堂島リバービエンナーレ2011
「ECOSOPHIA - アートと建築」
大阪の中心部を流れる堂島川を望む堂島リバーフォーラムにて、今年で第二回目となる堂島リバービエンナーレ2011が現在開催されているので、取材に行ってきた。
今回の題目となる「ECOSOPHIA(エコソフィア) 」とは、エコの哲学を実践する惑星という意味が含められており、これからの地球のあり方を、建築とアートというテーマのもとに自然環境、社会環境、人間の心理の3方向から考察するというのがECOSOPHIAのコンセプトになっている。アーティスティック・ディレクターは、飯田高誉氏(青森県立美術館チーフ・キュレーター)。
会場が地圏( 楽園の象徴 )、水圏(生命体の象徴)、気圏(天地創造と精神の象徴)に分かれ、それぞれの圏を絵画・マケット(模型)・映像・立体作品によって表現されていた。宇宙空間を想像させるような薄暗い空間に、あるべきであろう人間の理想と現実のギャップが浮き彫りにされた展示アート作品たちが存在しており、それぞれから私たちに向かって様々な警告(アラーム)が鳴らされていた。
地圏は、 楽園の象徴であり、都市・森や砂漠が表現されている。「理想宮」「理想島」「理想国家」(石井七歩)は疑街化された人と擬人化された街を少女を細密画で描くことによって表現されている。この少女は日本という島国に例えられており、また悲しくもその頼りなさを表している。樹海を偏光パールで描かれた点描画の「FOREST#1」(大庭大介)は、光の角度により自然のユートピアとその間逆である恐怖を表現する。関東大震災後の避難地域の4月20日現在を映し出した映像作品(新津保建秀、渋谷慶一郎、浅子佳英)は、映像とそれを見ている私たちを見事に融合させている。
水圏は、生命体の象徴である、海・川・地が作品の主軸となっている。まず、展示会場の外で私たちを出迎えてくれるのが、「Exform」(池田剛介・原口啓・三木慶悟)である。頭上7メートルの高さから、シナベニアの上に落下する水滴。ベニアの上に光に反射して光る水滴もまた、大地に還っていく生命体(人間)を表しているようであった。「百年海図巻 アニメーションのジオラマ」(チームラボ)も、見ものだ。WWW(世界自然保護基金)による"今世紀末までに地球の海面は最大120cm上昇する"という予測発表をアニメーションにより映像化した作品である。金色の波が次第に島を飲み込んでいく様...。まさに未来の地球の姿なのであろうか。

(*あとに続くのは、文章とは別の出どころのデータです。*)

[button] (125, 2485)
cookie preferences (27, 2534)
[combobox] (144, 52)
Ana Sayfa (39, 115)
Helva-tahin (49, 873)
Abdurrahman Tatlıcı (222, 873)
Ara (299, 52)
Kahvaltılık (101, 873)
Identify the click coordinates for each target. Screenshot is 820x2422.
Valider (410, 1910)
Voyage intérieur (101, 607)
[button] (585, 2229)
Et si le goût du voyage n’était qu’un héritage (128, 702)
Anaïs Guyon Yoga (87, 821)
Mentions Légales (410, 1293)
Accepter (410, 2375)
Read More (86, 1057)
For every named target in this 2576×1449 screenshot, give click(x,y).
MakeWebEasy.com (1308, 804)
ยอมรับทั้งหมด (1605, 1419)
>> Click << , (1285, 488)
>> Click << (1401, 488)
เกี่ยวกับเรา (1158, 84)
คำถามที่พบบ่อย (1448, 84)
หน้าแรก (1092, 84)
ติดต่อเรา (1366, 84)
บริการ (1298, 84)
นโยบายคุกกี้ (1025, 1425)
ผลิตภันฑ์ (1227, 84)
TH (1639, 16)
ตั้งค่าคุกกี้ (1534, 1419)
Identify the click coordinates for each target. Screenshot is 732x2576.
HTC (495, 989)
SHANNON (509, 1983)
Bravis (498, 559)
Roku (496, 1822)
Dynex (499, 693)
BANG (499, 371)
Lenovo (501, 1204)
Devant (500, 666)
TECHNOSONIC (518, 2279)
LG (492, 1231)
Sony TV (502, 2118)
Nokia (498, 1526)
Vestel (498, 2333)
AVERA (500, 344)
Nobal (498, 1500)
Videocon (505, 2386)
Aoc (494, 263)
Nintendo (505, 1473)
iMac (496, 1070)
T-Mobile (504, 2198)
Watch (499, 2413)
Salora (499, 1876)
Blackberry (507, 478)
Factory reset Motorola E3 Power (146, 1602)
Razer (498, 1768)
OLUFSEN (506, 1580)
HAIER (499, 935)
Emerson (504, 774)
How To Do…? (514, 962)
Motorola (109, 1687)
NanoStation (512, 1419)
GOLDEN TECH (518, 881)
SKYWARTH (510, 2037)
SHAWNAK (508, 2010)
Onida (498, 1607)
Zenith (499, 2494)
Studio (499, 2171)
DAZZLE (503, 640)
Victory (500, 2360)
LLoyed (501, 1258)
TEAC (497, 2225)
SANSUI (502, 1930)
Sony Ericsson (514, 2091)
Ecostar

今回の目玉作品である「ホワイトホール」(森万理子・隅研吾)が展示されているスフィア・気圏は、天地創造と精神の象徴である、大気・宇宙を作品化している。アインシュタイン方程式による、ブラックホールにより崩壊した星を再生させる「ホワイトホール」をに注目し、環境問題と対応させることに成功している。洞窟のような建造物の素材は、99%空気を含ませた、限りなく非物質に近い素材でできている。また、2001年度ターナー賞を受賞した作品「The lights going on and off」(マーティン・クリード)もこの圏で見られる。広々とした空間にただついたり、消えたりする照明。シンプルなこの作品は、全ての物体・生命の生と死をも連想させる。
音響は坂本龍一が担当。かすかに流れるピアノのメロディに、遠くの方から少しずつ不安を誘う音が混ざってくる。その音が次第に大きくなり、ピアノのか弱い旋律が聞こえなくなる。一歩一歩あゆみ寄ってくるひずみの音。まさに現実に侵食する悪夢を表現していた。
日本独特の根拠のない安全神話。デジタル化による視覚異常に慣れてしまった私たちが、現実に非現実が存在することに対する感覚の麻痺。情報を正確に伝えるツールである言葉が、イメージ優先の単語の連続により、意味をきちんと伝える力をなくしている現実。
特に現代アートの巨匠アニッシュ・カプーアによる作品が、目をひいた。彼の建築マケットには、自然には存在するはずのない築物を、何の疑問もなく観光している人間の図が空虚感と共に作り出されていた。
「地球からの危険信号に気づいていますか。」
今年3月11日の関東大震災によって、その危険信号をより身近に感じたはずである。私たちはもっと地球規模で環境問題を考えていかなければならないと考えされられた。3月11日以降、大きく変わったものがある。元には戻れない、麻痺している場合ではないのだ。そのことを強く訴えられた気がした展示会であった。
日本にとって大きな節目となった2011年。日本人はもとより自然との対峙ではなく、共生を目指していたとコンセプトにもあるが、現在の日本はどうだろうか。もう一度、地球と私たち自身に目を向けるために堂島リバービエンナーレ2011に足を運んでみてはいかがだろうか。